While some analysts see a gloomy future for the traditional real estate broker, we believe this is not necessarily the case. A similar situation took place when the stock market was deregulated in 1975. Analysts predicted a similar fate for stock brokers but in fact the number of stock and commodity brokers has increased over four-fold since commissions were deregulated. As transaction costs drop, this will drive more transactions, and create new business models. By recognizing that the source of value-add in real estate transactions is changing, realtors can identify new money-making opportunities. In the past, much of the value of the residential real estate broker came from controlling information – only they had access to the MLS database. This database had value because real estate markets were relatively opaque, and buyers and/or sellers were willing to pay a hefty 6% commission for access to the MLS. The real estate market, however, is changing---as the market becomes more transparent the power is shifting towards the customer.

In order to survive, the traditional real estate brokerage firm’s capability will become more important. Automation, efficiency, and volume, will become crucial elements to their competitive advantage, and will lead to greater economies of scale. We believe prospecting by individual agents will be less important and the value add a brokerage firm offers will come from services, not access to information. Real estate brokerage firms in the future will take on one or a combination of the following two fundamentally different strategies:

1. Offer more and better service: Firms can become a one stop shop for all of customers real estate needs, proving not only transaction services, but also mortgage brokering and other related real estate services. Firms should emphasize their local market knowledge and expertise, something online discount brokers do not possess. There is broad agreement among most brokers that the new business models will require the brokers to be more connected with the consumer at an earlier stage at a more intense level. To succeed at this, they will also have to establish trust. Consumers have consistently ranked real estate brokers just above used cars salesmen in terms of trust. This is in large part due to the misaligned incentives in the industry. While a broker claims to be an advocate in getting the cheapest and best deal possible, their cut depends on what their client pays for a property --- the more expensive, the better. One way to deal with this problem is to change the compensation structure of brokers to be more fee-driven.

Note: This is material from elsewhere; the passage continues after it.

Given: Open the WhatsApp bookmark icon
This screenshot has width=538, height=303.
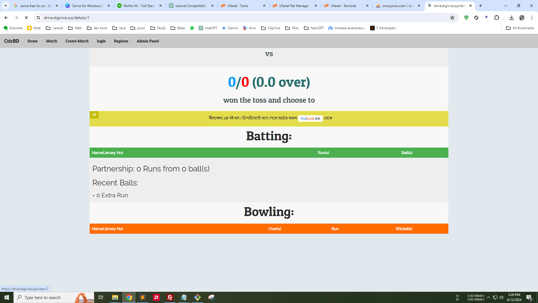Looking at the screenshot, I should (x=192, y=28).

2. Offer Ala Carte services: The fact is that many real estate buyers/sellers do not need the full range of services offered by brokers. Sometimes, for example, a customer simply wants to list their house on the MLS. This strategy will allow firms to break down services by component parts and offer ala carte services. For example, if a consumer wants to do everything himself, except to have broker help negotiate a purchase price, he could purchase this service for a fee. After all, when drafting a will, you pay your lawyer an hourly or fixed fee, not a percentage of your estate. A further advantage to this is that real estate agents could specialize in their area of expertise – for example staging houses – and therefore provide superior service.

The real estate brokerage industry will evolve to the point where there are a range of types of brokers with varying levels of service. It will become more like the securities industry, where you have a range of choices when buying stocks: You can use a full service broker, who does research and provides advice, you could use a discount broker who does nothing more than execute a trade, and whose employees are paid a salary, rather than a commission. You could also use something else – for example one of Schwab’s financial advisors who are lower cost that full-service brokers, but still provide advice.

Revenues for stockbrokers are up 30-fold since 1975. How much will the real estate brokerage business grow over the next 30 years? The answer is up to the industry.